Given its role in immunity, variants of this gene have been shown to influence the risk of MS in adults, with the HLA-DRB1*15:01 variant increasing nearly three times this risk, and variants like HLA-DRB1*16 protecting people from the disease. (A gene variant describes any change — benign or disease-causing — in the DNA sequences that compose a gene.)
Studies in pediatric-onset MS (POMS) patients are more scarce, but also point to associations between HLA-DRB1 gene variants and disease risk. But whether these variants also influence disease course and age at onset remains unknown.
A team led by researchers at the National and Kapodistrian University of Athens examined a group of 50 patients of Greek origin with pediatric-onset MS (mean age at onset, 15.3). Most had relapsing-remitting disease (39 patients), and the remaining 11 had secondary progressive MS.
Using blood samples from each patient, the team assessed which HLA-DRB1 gene variants were present. Because every person has two copies of the HLA-DRB1 gene (one inherited from the mother, and one from the father), patients could either have two copies of same variant, or one copy of two distinct variants.
A group of 144 adult-onset MS patients, as well as 246 healthy subjects, also of Greek origin, served as controls.
As expected, POMS patients were younger at the time of blood collection than adult-onset patients (mean age, 26.7 for the pediatric-onset group and 42.3 in adult-onset). They had lesser disability, and were more likely to have had clinically isolated syndrome onset — when symptoms of inflammatory demyelination are already evident.
When HLA-DRB1 gene variants were compared across all three groups, researchers found that HLA-DRB1*03 variant was significantly more frequent in POMS (present in 26% of these patients) than adult-onset patients (12.5%), or people of the general population (12.6%).
Compared to healthy subjects, the HLA-DRB1*11 variant was significantly less common in pediatric-onset patients (38% vs. 52% in healthy subjects), suggesting that this variant may protect people from developing MS early in life.
Also, confirming prior observations, the HLA-DRB1*15 variant was more common in MS patients than the general population (28% vs. 16.7% in healthy subjects), regardless of the timing of disease onset.
Given the association of the HLA-DRB1*03 variant with a higher risk of pediatric-onset MS, researchers next examined if the presence of this genetic variant had any impact on disease symptoms.

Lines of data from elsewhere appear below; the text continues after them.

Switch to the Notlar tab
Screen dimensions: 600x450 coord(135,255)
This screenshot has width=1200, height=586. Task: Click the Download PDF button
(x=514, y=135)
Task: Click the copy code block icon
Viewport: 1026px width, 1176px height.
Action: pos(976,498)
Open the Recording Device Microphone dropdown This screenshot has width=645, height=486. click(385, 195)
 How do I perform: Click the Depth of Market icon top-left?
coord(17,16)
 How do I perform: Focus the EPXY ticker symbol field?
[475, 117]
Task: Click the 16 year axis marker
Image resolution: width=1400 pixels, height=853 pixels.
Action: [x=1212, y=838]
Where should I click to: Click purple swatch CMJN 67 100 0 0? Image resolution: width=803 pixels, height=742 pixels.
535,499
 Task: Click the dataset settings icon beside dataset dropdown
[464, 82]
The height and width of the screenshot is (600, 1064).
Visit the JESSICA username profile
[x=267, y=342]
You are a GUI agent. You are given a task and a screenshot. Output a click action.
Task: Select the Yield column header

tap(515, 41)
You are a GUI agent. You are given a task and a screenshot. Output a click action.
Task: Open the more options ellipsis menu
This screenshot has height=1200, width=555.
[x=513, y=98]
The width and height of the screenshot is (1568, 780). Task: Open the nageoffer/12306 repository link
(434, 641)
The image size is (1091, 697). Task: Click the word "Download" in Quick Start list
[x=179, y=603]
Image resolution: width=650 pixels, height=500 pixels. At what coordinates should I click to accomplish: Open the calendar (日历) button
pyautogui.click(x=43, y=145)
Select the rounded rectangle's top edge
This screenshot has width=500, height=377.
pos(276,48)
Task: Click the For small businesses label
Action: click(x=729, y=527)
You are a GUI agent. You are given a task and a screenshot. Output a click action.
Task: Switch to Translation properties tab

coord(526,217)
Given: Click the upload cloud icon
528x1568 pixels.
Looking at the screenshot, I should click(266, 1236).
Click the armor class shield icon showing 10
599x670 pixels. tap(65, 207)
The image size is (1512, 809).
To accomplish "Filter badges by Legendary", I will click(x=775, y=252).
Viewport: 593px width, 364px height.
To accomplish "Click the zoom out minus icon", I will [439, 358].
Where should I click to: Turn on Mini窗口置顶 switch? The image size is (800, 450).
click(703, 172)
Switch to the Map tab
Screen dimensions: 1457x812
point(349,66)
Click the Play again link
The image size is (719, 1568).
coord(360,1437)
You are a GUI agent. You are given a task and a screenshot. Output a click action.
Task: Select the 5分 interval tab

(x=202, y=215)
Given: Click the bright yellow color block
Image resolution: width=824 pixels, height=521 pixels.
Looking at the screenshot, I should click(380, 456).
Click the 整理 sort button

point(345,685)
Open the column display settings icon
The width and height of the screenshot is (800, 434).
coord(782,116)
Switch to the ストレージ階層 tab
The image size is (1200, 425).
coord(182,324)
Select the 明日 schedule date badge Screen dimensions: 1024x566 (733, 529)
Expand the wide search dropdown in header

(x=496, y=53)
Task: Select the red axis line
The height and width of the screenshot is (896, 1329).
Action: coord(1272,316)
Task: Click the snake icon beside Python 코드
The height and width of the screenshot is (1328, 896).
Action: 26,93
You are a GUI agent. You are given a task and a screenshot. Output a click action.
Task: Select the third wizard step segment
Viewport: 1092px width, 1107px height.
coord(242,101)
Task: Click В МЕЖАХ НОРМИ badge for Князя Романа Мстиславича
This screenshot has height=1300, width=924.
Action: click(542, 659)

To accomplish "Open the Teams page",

They found that it does, putting patients at a significantly higher risk of relapse and of lesions in the thoracic spinal cord compared to those without this variant.
These findings remained significant after adjusting for factors like gender, disease type, and disease duration. In this analysis, patients with the HLA-DRB1*03 variant were nearly six times more likely to have thoracic spinal cord lesions than those without the variant.
Overall, this study’s results “suggest that the HLA-DRB1*03 allele not only predisposes to POMS, but is also correlated with increased disease activity,” the researchers wrote.
This may indicate that pediatric-onset MS is more dependent on antibodies that wrongly attack the protective myelin coating of nerve fibers (a hallmark of MS) than is adult-onset disease.
“The higher frequency of HLA-DRB1*03 in POMS than AOMS [adult onset MS] patients … could indicate a probably enhanced role of humoral immunity [through antibodies produced by immune B-cells] in POMS, which, if confirmed, could shift our therapeutic strategies to B-cell-directed therapies in the future,” the researchers wrote.
“To our knowledge, such a finding concerning the HLA-DRB1*03 allele risk in POMS has not been reported in other populations,” they added.
Studies in larger groups of patients, and in different ethnic groups, are needed to confirm these observations and validate this hypothesis.